→ **TEXT SEGMENT**

Organisers

• Vladimir Lobaskin (University College Dublin, Ireland)
• Mikko Karttunen (Dept. of Applied Mathematics, The University of Western Ontario, Canada)
• Pep Español (Universidad Nacional de Educación a Distancia, Madrid, Spain)

Supports

   CECAM

Science Foundation Ireland

Description

A variety of mesoscale simulation techniques has been developed over the last decades. The central idea of the methods like dissipative particle dynamics, smooth particle hydrodynamics, lattice Boltzmann, or multiparticle collision dynamics (stochastic rotation dynamics) is the replacement of complete set of molecules in a complex fluid by a smaller number of particles possessing the same properties as the initial set. In addition to reducing the number of degrees of freedom, this replacement allows one to avoid direct modelling of fast motions and, therefore, the need for small time steps in simulations. While the systematic coarse-graining methods based on rigorous statistical mechanics exist for static properties, the mesoscale methods for complex fluids often lose the connection to the original microscopic description. Different approaches exists to set up the parameters of coarse-grained system based on matching (i) equilibrium properties of the original fluid (density, pressure, size of hydration layer, surface tension, contact angle), (ii) dynamic properties (viscosity, friction coefficients, molecular relaxation times). The practice shows, however, that fixing the static properties does not guarantee the accuracy of the resulting dynamic behaviour.

→ **WRITTEN INSTRUCTION**
Copy out the full text on mesoscale simulation techniques above word for word, from "Organisers" to its last sentence.

→ **DATASET EXCERPT**
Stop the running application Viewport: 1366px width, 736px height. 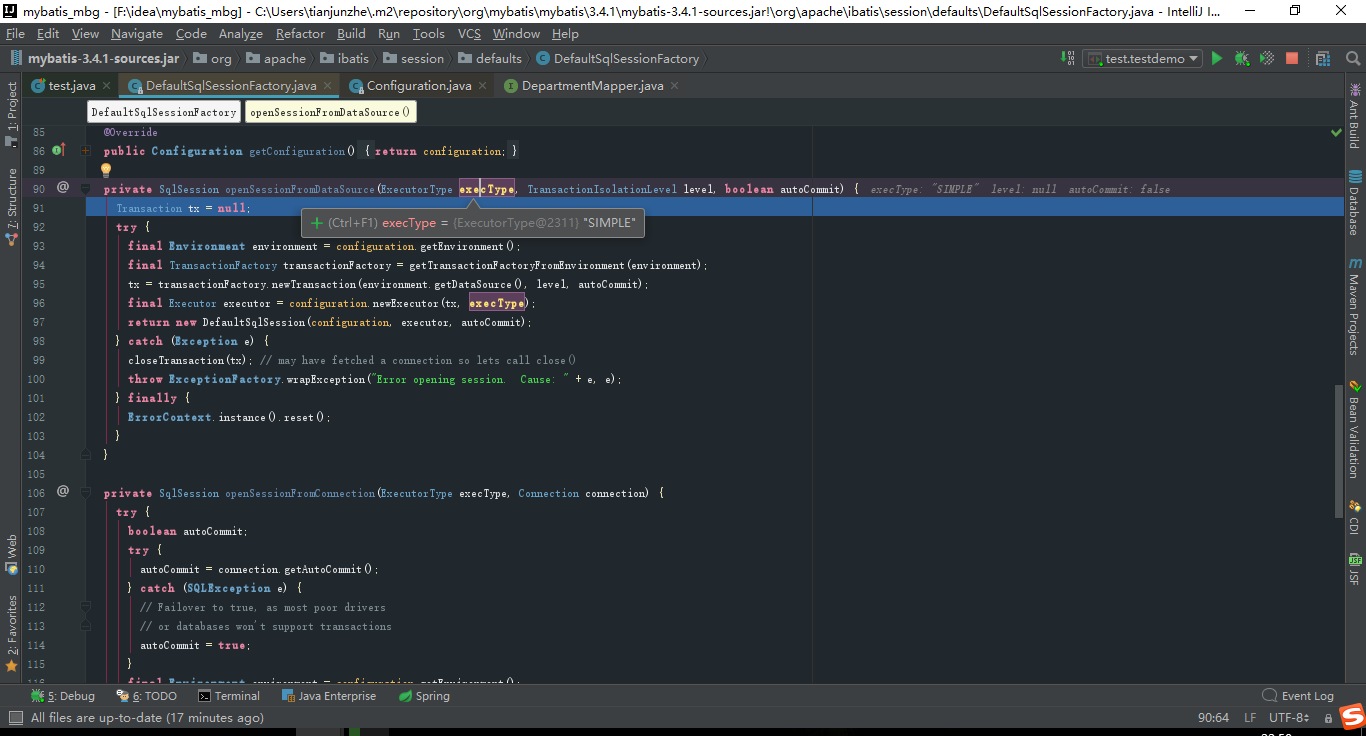tap(1291, 58)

→ **SOLUTION TO THIS PROBLEM**
Organisers

• Vladimir Lobaskin (University College Dublin, Ireland)
• Mikko Karttunen (Dept. of Applied Mathematics, The University of Western Ontario, Canada)
• Pep Español (Universidad Nacional de Educación a Distancia, Madrid, Spain)

Supports

   CECAM

Science Foundation Ireland

Description

A variety of mesoscale simulation techniques has been developed over the last decades. The central idea of the methods like dissipative particle dynamics, smooth particle hydrodynamics, lattice Boltzmann, or multiparticle collision dynamics (stochastic rotation dynamics) is the replacement of complete set of molecules in a complex fluid by a smaller number of particles possessing the same properties as the initial set. In addition to reducing the number of degrees of freedom, this replacement allows one to avoid direct modelling of fast motions and, therefore, the need for small time steps in simulations. While the systematic coarse-graining methods based on rigorous statistical mechanics exist for static properties, the mesoscale methods for complex fluids often lose the connection to the original microscopic description. Different approaches exists to set up the parameters of coarse-grained system based on matching (i) equilibrium properties of the original fluid (density, pressure, size of hydration layer, surface tension, contact angle), (ii) dynamic properties (viscosity, friction coefficients, molecular relaxation times). The practice shows, however, that fixing the static properties does not guarantee the accuracy of the resulting dynamic behaviour.